Occam's Razor

Positivism requires [39] that a theory does not contain any more postulates than are necessary to express, in compact form, the observations that have been made⁸. In positivism, theories with few postulates are preferred to theories with many postulates. This meant, for example, that before observations, such as [58,25] that of the photo-electric effect in metals, were made, which were incompatible with Newton's laws of classical mechanics, positivism would have favoured classical mechanics, which has [26] two independent postulates, over quantum mechanics, which needs [58] five postulates to specify the behaviour of mechanical systems. This principle is known as Occam's razor.

A typical implementation of Occam's razor is the form of hypothesis testing attributed to Cournot [11]. In this method, at any given time, one theory $T_n$, known as the null hypothesis, is accepted as correct. If the likelihood $P(E\vert T_n)$ of the evidence $E$, given the null hypothesis, drops below some small, critical value $\epsilon{}$, then the null hypothesis is abandoned in favour of the next theory in line, $T_{n+1}$. Occam's razor then appears as the ordering of theories, $T_n$ being a theory of $n$ postulates; as Anderson [3] explained, in his exposition of Bayesian analysis, the null hypothesis is the simplest available theory. This system of ordering theories is here called the positivist Occam's razor, in order to distinguish it, as MacKay [42,43] already has, from the form of Occam's razor which arises naturally in Bayesian statistics, through the Occam factor. The difference is that, while the positivist Occam's razor uses the prior probability distribution to punish theories for having many postulates, irrespective of their relationship to the evidence, the Bayesian Occam factor directly takes into account, without reference to number of postulates or interference in the prior probability distribution, any adaptation which has been made in a theory in response to evidence, as a reduction in the extent to which the same evidence can be used to argue in favour of the adapted theory.
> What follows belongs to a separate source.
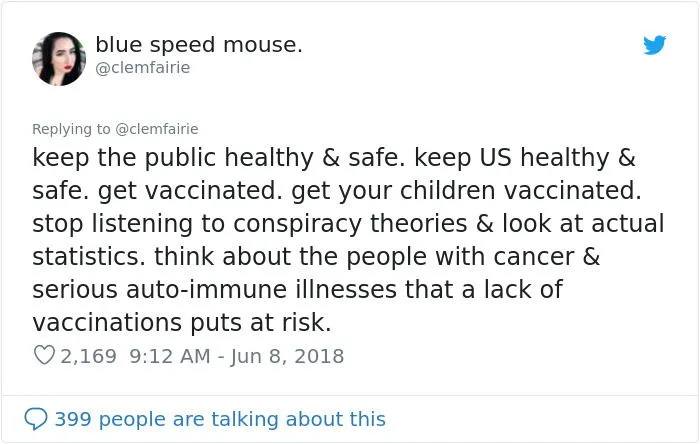Image resolution: width=700 pixels, height=444 pixels.
Task: Click the speech bubble reply icon
Action: (x=36, y=418)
This bears closer examination. From a Bayesian perspective, the boundary between believing in $T_n$ and believing in $T_{n+1}$ must occur where

$$P(T_n\vert E)=P(T_{n+1}\vert E)$$ (12)

$$\Rightarrow{}\frac{P(E\vert T_n)P(T_n)}{P(E)}=\frac{P(E\vert T_{n+1})P(T_{n+1})}{P(E)}$$ (13)

$$\Rightarrow{}P(T_{n+1})=\frac{P(E\vert T_n)P(T_n)}{P(E\vert T_{n+1})}\textrm{.}$$ (14)
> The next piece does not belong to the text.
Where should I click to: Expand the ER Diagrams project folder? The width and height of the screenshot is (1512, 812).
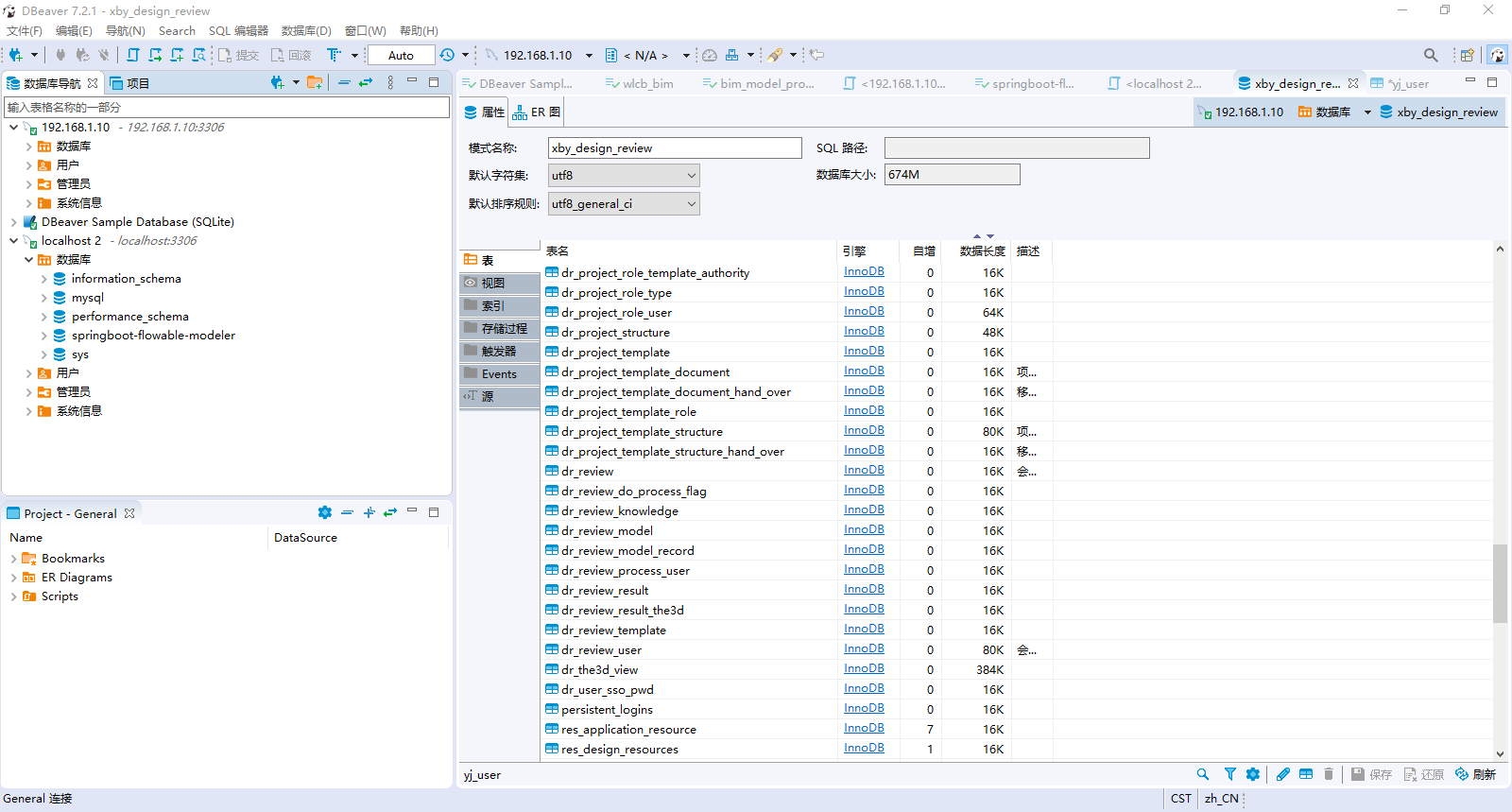point(13,578)

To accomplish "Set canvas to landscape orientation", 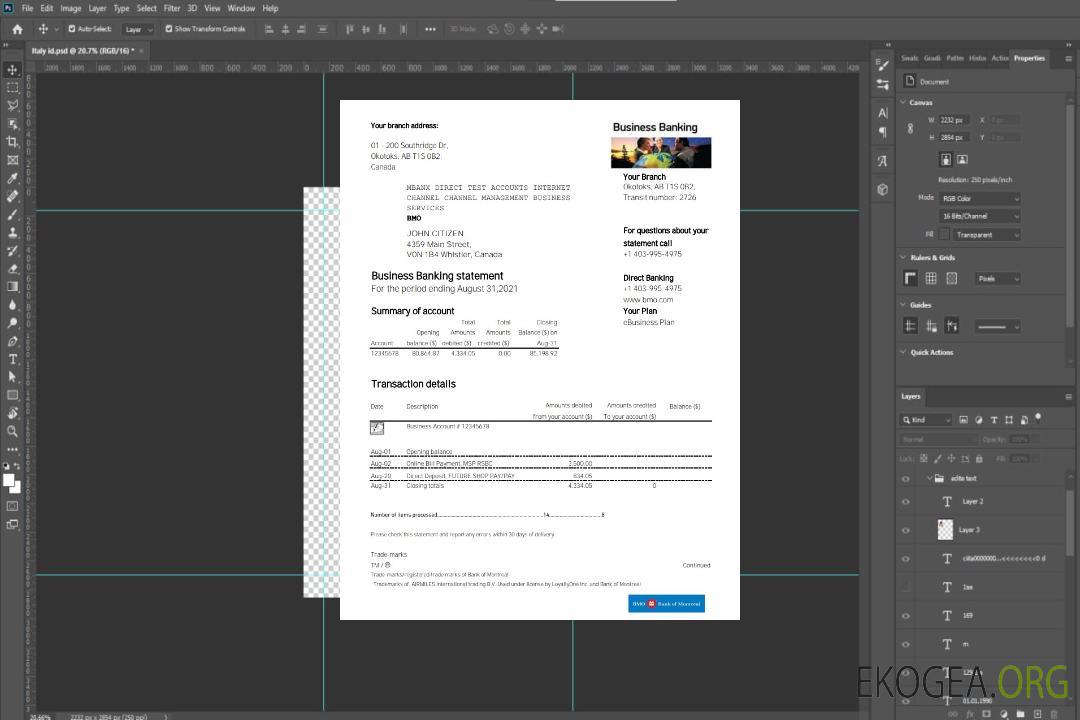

In Cournot's [11] method, this boundary occurs where $P(E\vert T_n)=\epsilon{}$. It is reasonable to assume that the specific, non-adjustable $T_{n+1}$ under consideration is that with the highest likelihood, and further, that the evidence will not, at the stage where some $T_n$ is still being entertained, have pulled the likelihoods in all of the $n+1$ postulate theories away from unity, because the disjunction of all available $n+1$ postulate theories has a vastly greater ability to adjust to evidence than the disjunction of all available $n$ postulate theories. Therefore, $P(E\vert T_{n+1})=1$. Equation 14 then becomes

$$P(T_{n+1})=\epsilon{}P(T_n)\textrm{.}$$ (15)

Equation 15 provides a recursion relation, associated with Cournot's [11] implementation of the positivist Occam's razor, for the prior probability of a specific, non-adjustable theory of $n$ postulates. Once the number of available theories of any given number of postulates is known, it therefore gives the absolute value of the prior probability of a theory of $n$ postulates, as a function of $n$. The crucial point is not the form of this function, but the fact that positivism, implemented in this way, can be associated with a particular prior probability distribution at all. The assertion of correctness for a particular prior probability distribution places this implementation of positivism in a tradition known as logical probability, which conflicts (section 3.1) with modern Bayesian statistics.